Las armas secretas
The Secret Weapons |
Author(s) |
Julio Cortázar |
Original title |
Las armas secretas |
Country |
Argentina |
Language |
Spanish |
Publication date |
1959 |
Las armas secretas (translates to The Secret Weapons in English) is a book of 5 short stories written by Julio Cortázar. Four of the stories appear in translation in the volume Blow-up and Other Stories (alternatively titled The End of the Game and Other Stories); one story, "Cartas de Mamá," has never been translated into English.
Stories
- Letters from Mom: a story about an Argentine couple living in exile in Paris where they live under the yoke of a dark story that happened before leaving Buenos Aires.

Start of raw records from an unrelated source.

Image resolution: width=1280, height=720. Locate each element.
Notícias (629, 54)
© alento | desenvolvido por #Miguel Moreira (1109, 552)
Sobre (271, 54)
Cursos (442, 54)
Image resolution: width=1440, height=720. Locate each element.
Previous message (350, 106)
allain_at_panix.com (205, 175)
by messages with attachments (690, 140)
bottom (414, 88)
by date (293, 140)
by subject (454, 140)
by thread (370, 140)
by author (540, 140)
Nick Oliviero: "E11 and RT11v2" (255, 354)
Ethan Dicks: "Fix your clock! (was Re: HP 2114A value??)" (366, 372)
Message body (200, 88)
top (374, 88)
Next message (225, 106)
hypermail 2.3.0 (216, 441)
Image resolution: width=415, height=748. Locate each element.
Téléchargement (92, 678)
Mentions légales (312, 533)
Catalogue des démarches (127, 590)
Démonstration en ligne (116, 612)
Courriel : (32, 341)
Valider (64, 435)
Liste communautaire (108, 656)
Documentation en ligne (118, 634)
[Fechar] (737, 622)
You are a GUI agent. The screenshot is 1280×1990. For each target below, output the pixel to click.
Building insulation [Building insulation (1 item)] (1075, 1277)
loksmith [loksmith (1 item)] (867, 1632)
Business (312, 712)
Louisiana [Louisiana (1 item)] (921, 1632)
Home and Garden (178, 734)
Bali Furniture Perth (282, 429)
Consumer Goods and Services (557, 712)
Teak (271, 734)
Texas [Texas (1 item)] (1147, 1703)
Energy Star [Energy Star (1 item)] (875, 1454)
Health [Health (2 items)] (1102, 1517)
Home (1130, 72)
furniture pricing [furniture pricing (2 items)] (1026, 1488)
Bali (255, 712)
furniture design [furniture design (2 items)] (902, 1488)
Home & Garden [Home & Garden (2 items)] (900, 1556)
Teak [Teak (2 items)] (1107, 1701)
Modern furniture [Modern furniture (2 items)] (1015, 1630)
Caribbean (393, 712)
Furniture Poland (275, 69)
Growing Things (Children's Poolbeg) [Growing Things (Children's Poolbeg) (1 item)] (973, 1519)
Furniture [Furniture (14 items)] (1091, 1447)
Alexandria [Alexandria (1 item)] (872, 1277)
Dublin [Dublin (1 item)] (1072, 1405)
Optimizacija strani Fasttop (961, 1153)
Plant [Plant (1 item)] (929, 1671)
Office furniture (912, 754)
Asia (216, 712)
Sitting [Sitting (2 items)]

- Good services ("At Your Service" in the US translation): a mystery with a strong element of social criticism.
- The Droolings of the Devil ("Blow-Up" in the US translation): the story that inspired the film Blowup by Michelangelo Antonioni for its digressive execution of metalinguistic narrative and lucid contemplation; (its beginning guarantees it, never will you know how it has to be told, if in the first person or in the second, using the third person plural or continually inventing forms that serve no purpose)
- The Pursuer: a homage to jazz and the creator of bebop, Charlie Parker, in which Cortázar unfurls countless musical choices, between allegories and metaphors, that reveal to the reader the author's exquisite passion for music.
- Daily Terror ("Secret Weapons" in the US translation): the story of the same title as the book that assembles these stories, centering on the conflict between Pierre and Michele, a young couple in Paris after World War II.